The 2010 growth forecast was a solid 0.8 percentage points higher than the 3.1 percent estimated four months ago, as a “multispeed recovery” showed sluggish growth in advanced economies offset by “relatively vigorous” growth in emerging and developing economies.

“The global recovery is off to a stronger start than anticipated earlier but is proceeding at different speeds in the various regions,” it said in an update of its twice-yearly World Economic Outlook report published on October 1.

The recovery in gross domestic product (GDP), or goods and services output, was driven by public stimulus and other support measures.

“For the moment, the recovery is very much based on policy decisions and policy actions.

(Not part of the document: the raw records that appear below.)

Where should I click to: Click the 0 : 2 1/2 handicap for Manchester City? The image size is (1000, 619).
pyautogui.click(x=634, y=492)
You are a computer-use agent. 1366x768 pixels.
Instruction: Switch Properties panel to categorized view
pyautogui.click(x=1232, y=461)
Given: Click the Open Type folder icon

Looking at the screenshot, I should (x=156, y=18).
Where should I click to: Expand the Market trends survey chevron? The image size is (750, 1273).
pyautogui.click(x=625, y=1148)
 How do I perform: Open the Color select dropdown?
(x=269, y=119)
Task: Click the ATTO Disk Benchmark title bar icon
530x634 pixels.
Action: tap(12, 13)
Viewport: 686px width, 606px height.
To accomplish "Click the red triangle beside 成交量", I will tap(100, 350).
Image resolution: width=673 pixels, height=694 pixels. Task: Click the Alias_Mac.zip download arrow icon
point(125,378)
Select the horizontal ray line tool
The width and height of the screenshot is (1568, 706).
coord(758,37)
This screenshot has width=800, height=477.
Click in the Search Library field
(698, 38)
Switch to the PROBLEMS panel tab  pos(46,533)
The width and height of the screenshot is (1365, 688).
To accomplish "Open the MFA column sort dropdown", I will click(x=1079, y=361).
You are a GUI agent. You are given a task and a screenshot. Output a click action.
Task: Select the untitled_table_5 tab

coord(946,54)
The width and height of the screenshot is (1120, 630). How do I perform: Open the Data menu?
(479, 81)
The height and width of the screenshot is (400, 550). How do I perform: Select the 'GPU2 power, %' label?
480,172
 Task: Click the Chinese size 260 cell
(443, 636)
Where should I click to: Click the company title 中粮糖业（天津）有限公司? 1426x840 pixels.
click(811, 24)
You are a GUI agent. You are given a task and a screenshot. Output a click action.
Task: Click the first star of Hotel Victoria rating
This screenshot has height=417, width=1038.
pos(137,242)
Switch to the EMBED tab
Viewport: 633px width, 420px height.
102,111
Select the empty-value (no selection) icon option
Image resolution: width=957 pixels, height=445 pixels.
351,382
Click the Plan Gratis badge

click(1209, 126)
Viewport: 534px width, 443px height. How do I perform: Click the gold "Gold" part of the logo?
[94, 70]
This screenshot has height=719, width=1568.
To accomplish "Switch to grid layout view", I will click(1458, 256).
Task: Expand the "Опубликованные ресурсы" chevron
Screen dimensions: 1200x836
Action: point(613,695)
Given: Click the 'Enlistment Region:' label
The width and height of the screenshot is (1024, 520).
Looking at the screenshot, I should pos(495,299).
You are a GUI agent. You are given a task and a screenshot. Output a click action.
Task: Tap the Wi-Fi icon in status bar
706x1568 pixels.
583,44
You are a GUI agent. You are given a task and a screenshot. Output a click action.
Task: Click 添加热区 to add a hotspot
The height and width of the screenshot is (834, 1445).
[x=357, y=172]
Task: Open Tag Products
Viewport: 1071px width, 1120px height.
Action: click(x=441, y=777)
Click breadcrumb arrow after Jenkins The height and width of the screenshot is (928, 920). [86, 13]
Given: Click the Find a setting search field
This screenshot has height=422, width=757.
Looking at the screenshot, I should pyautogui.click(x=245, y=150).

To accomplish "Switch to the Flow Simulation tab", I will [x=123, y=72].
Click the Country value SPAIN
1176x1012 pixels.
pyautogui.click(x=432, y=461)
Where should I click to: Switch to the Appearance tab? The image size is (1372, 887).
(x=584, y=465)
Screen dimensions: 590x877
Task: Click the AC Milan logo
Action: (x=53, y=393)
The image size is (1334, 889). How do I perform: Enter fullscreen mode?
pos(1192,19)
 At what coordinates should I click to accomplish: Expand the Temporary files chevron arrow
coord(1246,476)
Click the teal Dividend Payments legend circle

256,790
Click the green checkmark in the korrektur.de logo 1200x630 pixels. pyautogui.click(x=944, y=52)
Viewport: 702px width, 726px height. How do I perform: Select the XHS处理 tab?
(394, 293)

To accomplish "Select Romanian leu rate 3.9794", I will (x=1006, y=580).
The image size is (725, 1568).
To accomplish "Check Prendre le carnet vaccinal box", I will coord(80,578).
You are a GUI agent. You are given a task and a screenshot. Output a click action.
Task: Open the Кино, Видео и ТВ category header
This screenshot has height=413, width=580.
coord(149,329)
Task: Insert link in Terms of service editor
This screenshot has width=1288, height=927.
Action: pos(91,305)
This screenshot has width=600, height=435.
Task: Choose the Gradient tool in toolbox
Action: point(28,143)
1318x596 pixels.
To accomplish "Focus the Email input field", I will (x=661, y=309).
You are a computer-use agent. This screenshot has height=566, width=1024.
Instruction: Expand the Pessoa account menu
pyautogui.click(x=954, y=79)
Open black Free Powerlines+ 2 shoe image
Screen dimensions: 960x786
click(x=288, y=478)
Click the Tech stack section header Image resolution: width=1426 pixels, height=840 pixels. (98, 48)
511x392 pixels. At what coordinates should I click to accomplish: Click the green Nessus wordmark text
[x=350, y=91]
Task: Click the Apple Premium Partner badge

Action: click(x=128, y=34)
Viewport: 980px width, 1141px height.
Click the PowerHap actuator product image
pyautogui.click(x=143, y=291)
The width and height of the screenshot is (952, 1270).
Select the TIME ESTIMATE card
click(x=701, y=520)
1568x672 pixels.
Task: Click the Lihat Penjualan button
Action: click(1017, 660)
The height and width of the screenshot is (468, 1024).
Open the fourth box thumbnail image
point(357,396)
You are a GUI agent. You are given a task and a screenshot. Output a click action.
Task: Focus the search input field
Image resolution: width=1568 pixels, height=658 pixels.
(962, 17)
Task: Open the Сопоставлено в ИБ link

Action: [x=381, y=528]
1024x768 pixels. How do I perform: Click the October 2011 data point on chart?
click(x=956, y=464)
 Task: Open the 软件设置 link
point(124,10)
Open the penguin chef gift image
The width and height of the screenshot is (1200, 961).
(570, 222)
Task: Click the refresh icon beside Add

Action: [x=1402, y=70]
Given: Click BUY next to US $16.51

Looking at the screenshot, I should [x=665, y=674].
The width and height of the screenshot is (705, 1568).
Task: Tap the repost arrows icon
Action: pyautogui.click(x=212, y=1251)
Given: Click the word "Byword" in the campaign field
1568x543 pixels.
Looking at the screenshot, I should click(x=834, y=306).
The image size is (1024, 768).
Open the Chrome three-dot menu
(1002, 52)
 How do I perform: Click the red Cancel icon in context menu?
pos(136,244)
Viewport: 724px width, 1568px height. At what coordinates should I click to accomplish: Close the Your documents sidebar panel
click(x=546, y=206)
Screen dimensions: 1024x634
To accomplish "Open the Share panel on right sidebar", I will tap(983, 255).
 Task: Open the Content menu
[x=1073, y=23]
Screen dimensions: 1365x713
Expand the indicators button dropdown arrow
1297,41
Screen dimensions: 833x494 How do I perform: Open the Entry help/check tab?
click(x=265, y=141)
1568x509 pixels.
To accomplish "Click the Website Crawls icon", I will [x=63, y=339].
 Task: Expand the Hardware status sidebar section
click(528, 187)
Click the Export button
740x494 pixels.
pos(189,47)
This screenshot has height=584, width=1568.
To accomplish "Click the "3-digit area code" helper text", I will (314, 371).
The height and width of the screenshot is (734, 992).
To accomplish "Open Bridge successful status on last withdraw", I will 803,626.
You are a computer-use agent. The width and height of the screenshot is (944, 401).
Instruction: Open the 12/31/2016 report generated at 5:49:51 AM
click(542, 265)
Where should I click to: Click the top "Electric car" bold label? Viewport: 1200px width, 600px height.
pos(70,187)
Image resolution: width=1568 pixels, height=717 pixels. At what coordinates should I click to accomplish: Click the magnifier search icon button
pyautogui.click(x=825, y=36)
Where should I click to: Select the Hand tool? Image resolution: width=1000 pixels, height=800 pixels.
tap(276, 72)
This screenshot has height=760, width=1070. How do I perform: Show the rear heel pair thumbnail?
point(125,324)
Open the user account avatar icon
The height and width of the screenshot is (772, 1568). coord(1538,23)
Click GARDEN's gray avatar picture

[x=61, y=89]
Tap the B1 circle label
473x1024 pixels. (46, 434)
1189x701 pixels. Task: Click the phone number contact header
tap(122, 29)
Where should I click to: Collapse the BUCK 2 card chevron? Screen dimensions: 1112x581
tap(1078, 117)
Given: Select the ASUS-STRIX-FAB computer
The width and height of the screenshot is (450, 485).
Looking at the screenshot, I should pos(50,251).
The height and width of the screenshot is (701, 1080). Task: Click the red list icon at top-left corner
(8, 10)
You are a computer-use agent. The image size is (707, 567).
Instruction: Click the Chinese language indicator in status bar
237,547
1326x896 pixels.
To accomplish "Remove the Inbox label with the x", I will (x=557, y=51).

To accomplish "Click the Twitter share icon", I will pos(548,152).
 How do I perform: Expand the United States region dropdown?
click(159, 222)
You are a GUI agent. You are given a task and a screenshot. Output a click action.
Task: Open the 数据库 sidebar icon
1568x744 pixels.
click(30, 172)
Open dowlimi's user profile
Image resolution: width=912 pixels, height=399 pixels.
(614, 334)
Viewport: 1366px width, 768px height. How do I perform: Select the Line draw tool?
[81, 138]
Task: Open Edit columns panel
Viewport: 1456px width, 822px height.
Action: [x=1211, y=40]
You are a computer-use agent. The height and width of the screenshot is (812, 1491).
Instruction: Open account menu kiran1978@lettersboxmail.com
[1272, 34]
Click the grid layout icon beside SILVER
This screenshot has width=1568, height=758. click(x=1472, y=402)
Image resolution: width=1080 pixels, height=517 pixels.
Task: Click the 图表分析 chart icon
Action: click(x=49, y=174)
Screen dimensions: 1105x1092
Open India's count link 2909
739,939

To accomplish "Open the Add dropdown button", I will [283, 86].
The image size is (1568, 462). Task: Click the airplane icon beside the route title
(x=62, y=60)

The question is when does private demand come and take over?” said IMF chief economist Olivier Blanchard.

Dominique Strauss-Kahn, the IMF managing director, has repeatedly warned countries against premature exits from anti-crisis measures, saying they risk a return to recession.

The United States, the world’s largest economy, was expected to post GDP growth of 2.7 percent in 2010, a sharp 1.2 percent increase from the prior forecast.

China, the emerging market leader and massive engine of the global recovery, will see growth accelerate to 10.0 percent this year, a full 1.0 percent higher than previously estimated.

The IMF held unchanged its growth forecast for Japan, saying the second-largest economy would expand at 1.7 percent.

The 16-nation eurozone’s GDP was set to expand 1.0 percent, up from the prior 0.3 percent estimate.

Advanced economies overall would grow by 2.1 percent, much slower than the 6.0 percent pace seen for the emerging and developing economies.

Global production and trade bounced back in the second half of 2009, and “confidence rebounded strongly on both the financial and real fronts, as extraordinary policy support forestalled another Great Depression,” the Washington-based institution said.

An “extraordinary” amount of policy stimulus was driving the global recovery, the IMF said, noting there were still few signs that private demand not stimulated by governments was taking hold, “at least in advanced economies.

Big risks remain to the recovery, including high unemployment, the 186-member institution said.

“A key risk is that a premature and incoherent exit from supportive policies may undermine global growth and its rebalancing,” it said.

The IMF also cited risks to economic stability from high public deficits and debt as countries eventually exit from emergency support programs.

“High fiscal deficits and debt are raising concerns about sustainability and sovereign risk — which is the primary consideration in many countries.”

Among the other considerations authorities should take into account are low interest rates “that might be contributing to asset price bubbles.”

“Crucially, there remains a pressing need to continue repairing the financial sector in advanced and the hardest-hit emerging economies.”

The IMF called for a gradual unwinding of financial sector support measures and for policymakers to “move boldly” to reform the financial sector that is at the heart of the global downturn.

Policymakers should work toward the “objectives of reducing the risks of future instability and rethinking how the potential fallout of financial crises would be borne in the future, while at the same time making the sector more effective and resilient.”

In a separate update of its Global Financial Stability Report, the IMF said: “The repair of the financial system is far from complete.”

“Even though some bank capital has been raised, substantial additional capital may be needed to support the recovery of credit and sustain economic growth under expected new Basel capital adequacy standards,” it said.

“Despite improvements, financial stability remains fragile in many advanced countries and some hard-hit emerging market countries.”